Back in January, in what was a rare showing of consensus on a global security topic, the United States, Russia, China, the UK and France jointly agreed that “a nuclear war cannot be won and must never be fought”. The pledge, the result of months of talks, was summarized by a senior U.S. state department official at the time as: “an acknowledgement that it is something that we want to avoid”.
Now though, with increasingly threatening rhetoric from Russia, U.S. President Biden has said that Putin is “not joking when he talks about potential use of tactical nuclear weapons", warning: “I don’t think there’s any such thing as the ability to easily (use) a tactical nuclear weapon and not end up with Armageddon”. Adding historical context, Biden said: “We have not faced the prospect of Armageddon since Kennedy and the Cuban Missile Crisis.”

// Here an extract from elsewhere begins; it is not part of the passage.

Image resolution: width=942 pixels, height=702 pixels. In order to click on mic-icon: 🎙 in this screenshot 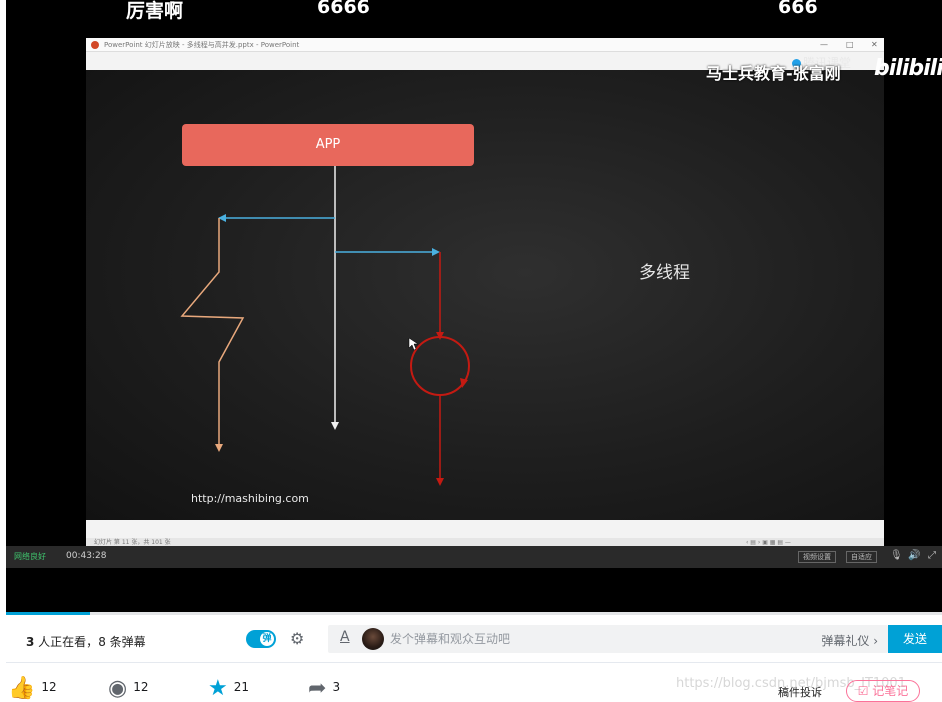, I will do `click(896, 556)`.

Currently, there is estimated to be almost 13,000 nuclear warheads in the hands of nine countries. At the top of the list, as compiled by the Federation Of American Scientists (FAS), are of course Russia and the U.S. with a combined arsenal of over 11,000. The FAS warned in late 2021 that “instead of planning for nuclear disarmament, the nuclear-armed states appear to plan to retain large arsenals for the indefinite future. All continue to modernize their remaining nuclear forces…and all appear committed to retaining nuclear weapons for the indefinite future.”